#### [TASKS TO PERFORM]
1. In the article on the Senate climate deal, what tax credit do most individuals get for buying an EV sedan or truck?
2. Retype the stretch of the climate deal article from "Mary Altaffer/AP/File" through "of economic concerns.".
3. Extend the article on the Senate climate deal beyond its last sentence.

#### [TEXT SECTION]
--------------------------------
Framed by the Manhattan skyline, electricians with IBEW Local 3 install solar panels on top of the Terminal B garage at LaGuardia Airport, Nov. 9, 2021, in the Queens borough of New York. A new Senate proposal would include billions of dollars for clean energy, from electric vehicles to tax credits for power plants that use solar panels and wind turbines.
Mary Altaffer/AP/File

Still, for months, advocates have fretted that Democrats would lose control of the Senate before making any additional headway combating climate change. West Virginia Sen. Joe Manchin had been a thorn in the side of fellow Democrats trying to pass President Joe Biden’s climate priorities through a spending bill, saying as recently as last Tuesday that he would not support the climate package because of economic concerns. 

A wide-ranging bill

But last week, Senator Manchin and Senate Majority Leader Chuck Schumer of New York announced they had reached an agreement on a law that analysts say could transform the country’s energy system. Their proposed funding for climate action includes billions of dollars in tax credits for power plants that use zero-emissions technologies, such as solar panels and wind turbines. There are incentives for electric vehicles, such as a $7,500 tax credit for most individuals looking to buy EV sedans or trucks. Billions of dollars will go to climate-friendly agriculture and to support new technologies such as carbon capture, which, in theory, could lock away carbon emissions from power plants so the heat-trapping gases don’t enter the atmosphere.

Together, analysts say, the incentives put the U.S. on track to reduce its carbon emissions by 40% compared with 2005 numbers by the end of the decade – roughly the pace needed to reach its internationally pledged climate goals.

“It’s been a really big turnaround in 24 hours,” said Christina DeConcini, director of government affairs at the World Resources Institute, last week. “Its importance can’t be underestimated. If it passes, it’s going to be the most significant climate action the United States has ever taken.”
--------------------------------
#### [RAW DATA]
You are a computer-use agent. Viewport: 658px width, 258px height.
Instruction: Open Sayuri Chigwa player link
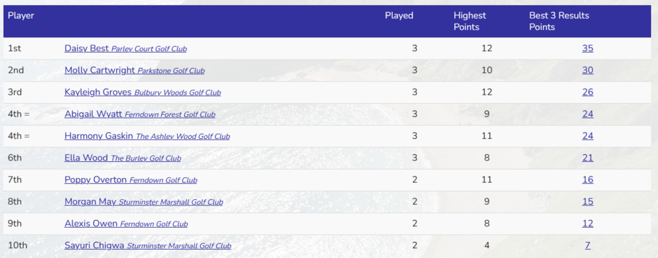(148, 245)
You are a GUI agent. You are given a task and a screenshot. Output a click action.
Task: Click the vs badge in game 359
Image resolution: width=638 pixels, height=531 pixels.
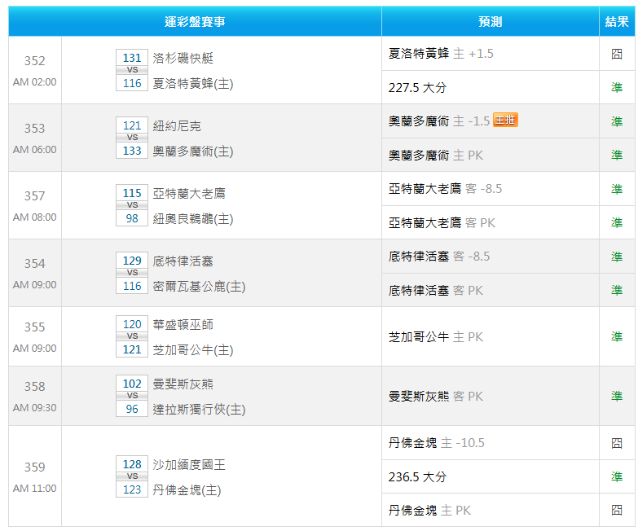pos(132,476)
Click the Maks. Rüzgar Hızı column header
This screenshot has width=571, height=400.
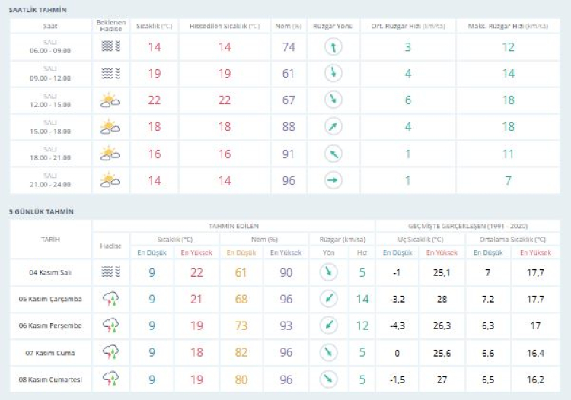[507, 26]
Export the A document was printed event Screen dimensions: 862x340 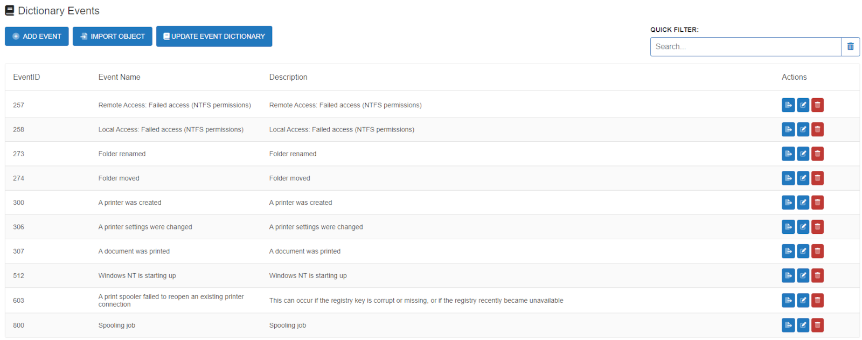point(788,251)
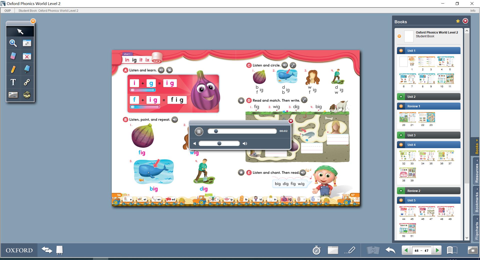Activate the Text tool
The image size is (480, 260).
click(13, 82)
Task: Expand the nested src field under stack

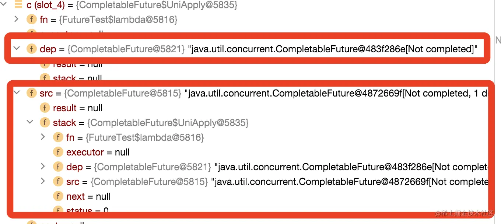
--------------------------------
#### [RESULTS BY TASK]
1. A $7,500 tax credit.

2.
Mary Altaffer/AP/File

Still, for months, advocates have fretted that Democrats would lose control of the Senate before making any additional headway combating climate change. West Virginia Sen. Joe Manchin had been a thorn in the side of fellow Democrats trying to pass President Joe Biden’s climate priorities through a spending bill, saying as recently as last Tuesday that he would not support the climate package because of economic concerns.

3.
There are still significant hurdles for the bill to become law. The bill needs all 50 Democrats in the Senate to support it, including Arizona Sen. Kyrsten Sinema, who has declined so far to say she would vote for the bill, and who over the weekend suggested she might demand changes or allow procedural maneuverings that would make passage more difficult. Republicans have criticized the climate-related funding as irresponsible in the face of other economic stressors. And some progressives have also opposed parts of the legislation, saying some provisions, such as compromises in the bill that connect leases for oil and gas drilling on federal land to clean energy initiatives, are going to put disproportionate harm on front-line communities. 

“Legislation that supports measures to address the health of polluted communities on the one hand, while ramping up projects that increase pollution and unsafe practices on the lands of other frontline communities on the other ... is wrong,” said Bineshi Albert, co-executive director of the Climate Justice Alliance, in a statement last week. “Hard fought measures for Environmental Justice that support our communities are now being positioned alongside things that harm us, essentially holding us hostage to the needs of the fossil fuel industry. This will only harm us in the future.”

That position could impact a House vote, should the bill survive the Senate. 

A path with future promise?

But the fact that such substantial climate initiatives have moved forward at all is crucial, advocates say. 

“This bill represents an unprecedented investment in climate action,” says Lena Moffitt, chief of staff for Evergreen Action, a climate advocacy group. “It represents an important shift in climate policy. It’s not the bill we would have written, but it’s still essential and we need to get it passed. ... Will it solve the climate crisis full stop? No – we know that the fight goes on. But this [law] would be a clear indication that Congress takes this issue seriously.”

To Bob Inglis, a former Republican congressman from South Carolina who is now executive director of RepublicEN, a conservative climate organization that supports a carbon tax with border adjustment for imports, the bill’s efforts to support American manufacturing dovetail with a point he’s been making for years. The best way to build a stable climate future, he argues, is to build a strong, 21st-century, American economy. Investments today in emergent technologies such as clean hydrogen could put the U.S. at the forefront of future industry. 

Indeed, he says, if many of the climate provisions in the bill stood alone, rather than wrapped up into the large package, he expects they would garner some Republican support. 

“The expansion of the wind and solar credits, the exciting expansion, or creation, of additional credits in green hydrogen, the inclusion of hydrogen cars in electric car credits, the extension of the electric car credits – all those things are good,’ he says. “And I think they would have a lot of support among conservatives.”

Many Republican lawmakers have already been supporting green incentives and investments at the state level.

The big question now, Mr. Inglis says, is the same as the one progressives have posed. 

“This is all great,” he says. “It’s not enough. The question now is, what do we do next?”